Building a Binary Tree with Enumerable

2014-11-26

I believe that the Enumerable module is the most important thing to understand if you want to go from a beginner to intermediate Rubyist. It requires you to understand two fundamental parts of Ruby: modules and blocks.

Ruby’s standard library includes hashes, arrays, sets and thread-safe queues. One structure missing is a generic binary tree. Binary trees are great general purpose data structures: they aren’t super fast for any operations (e.g. lookup, insert, delete) but they aren’t super slow for those operations either.
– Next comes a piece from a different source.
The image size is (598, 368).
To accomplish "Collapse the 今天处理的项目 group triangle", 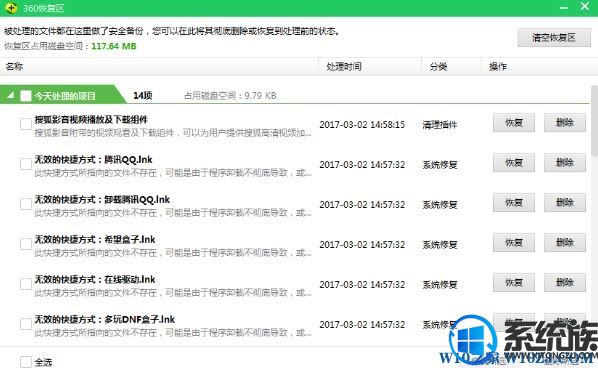I will 10,95.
Databases typically implement indexes as a tree structure; every time you insert a row into a table, a node is inserted into the index’s binary tree structure too. Here’s what a binary tree “looks” like.

binary tree

Let’s build a binary tree in Ruby; you will be amazed at how little code it actually takes.

Funny thing about a binary tree is that every part of the tree looks like the same: you have a node with some data, along with left and right pointers to the child nodes.

class Node
  attr_accessor :data, :left, :right
  def initialize(data)
    @data = data
  end
end

# build the first two levels of the tree pictured above
root = Node.new(7)
root.left = Node.new(3)
root.right = Node.new(12)

The amazing thing about Enumerable is this: you implement one method, each, and you get dozens of useful methods in return! each knows how to iterate through elements in your data structure and so Ruby can leverage that to implement lots of other functionality.
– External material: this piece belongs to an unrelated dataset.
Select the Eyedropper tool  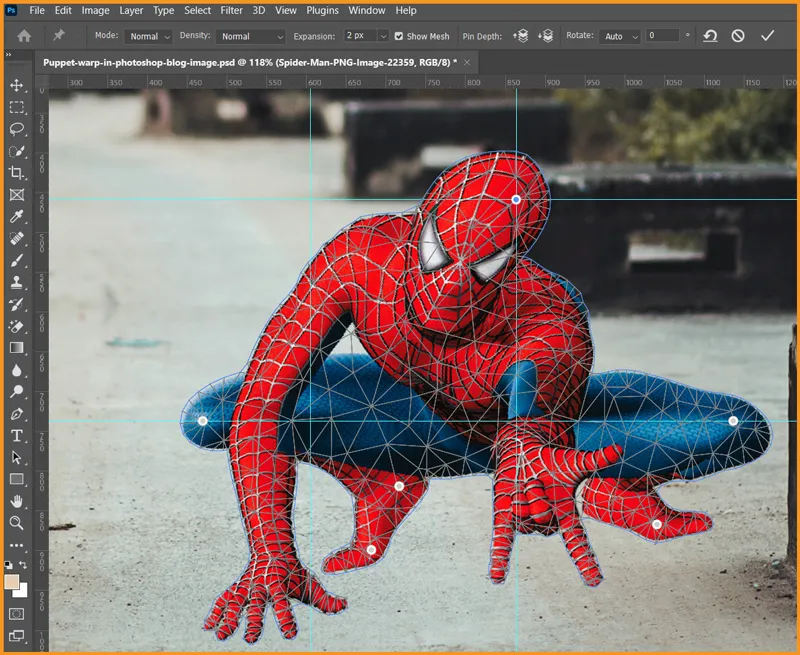pyautogui.click(x=17, y=217)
Remember I said that every part of a binary tree looks the same: that’s a hallmark of a recursive data structure. We’ll use recursion to iterate through the tree in our each method:

class Node
  include Enumerable

  attr_accessor :data, :left, :right
  def initialize(data)
    @data = data
  end

  def each(&block)
    left.each(&block) if left
    block.call(self)
    right.each(&block) if right
  end
end

root = Node.new(7)
root.left = Node.new(3)
root.right = Node.new(12)
root.each {|x| puts x.data } # will print "3 7 12"

puts root.inject(0) { |memo, node| memo += node.data }

The final trick to Enumerable is to implement a comparison operator so Ruby can compare two Nodes and tell which one is greater. This allows it to implement sorting, min and max operations. This comparison operator is commonly called the “spaceship” operator because <=> kinda looks like a spaceship if you squint. Note we delegate the <=> call to the data itself. We assume the tree is storing comparable data: integers, strings, or a value object which itself implements <=>.

class Node
  include Enumerable

  attr_accessor :data, :left, :right
  def initialize(data)
    @data = data
  end

  def each(&block)
    left.each(&block) if left
    block.call(self)
    right.each(&block) if right
  end

  def <=>(other_node)
    data <=> other_node.data
  end
end

root = Node.new(3)
root.left = Node.new(2)
root.right = Node.new(1)
root.each {|x| puts x.data }

# just a few of the various operations Enumerable provides
puts "SUM"
puts root.inject(0) { |memo, val| memo += val.data }
puts "MAX"
puts root.max.data
puts "SORT"
puts root.sort.map(&:data)

This is pretty incredible and really shows off the power of Ruby: we’ve built a really powerful data structure in just a few lines of code. All is not wine and roses though, there’s several hard parts we didn’t implement (inserting a new node, deleting a node, rebalancing), I’ll leave those as an exercise for the reader to steal from a StackOverflow post.

Conclusion

Understanding and implementing Enumerable and the spaceship operator is the key to making Ruby data structures “feel” normal. In this example, the binary tree looks like any old Ruby code using an Array but is completely different under the covers.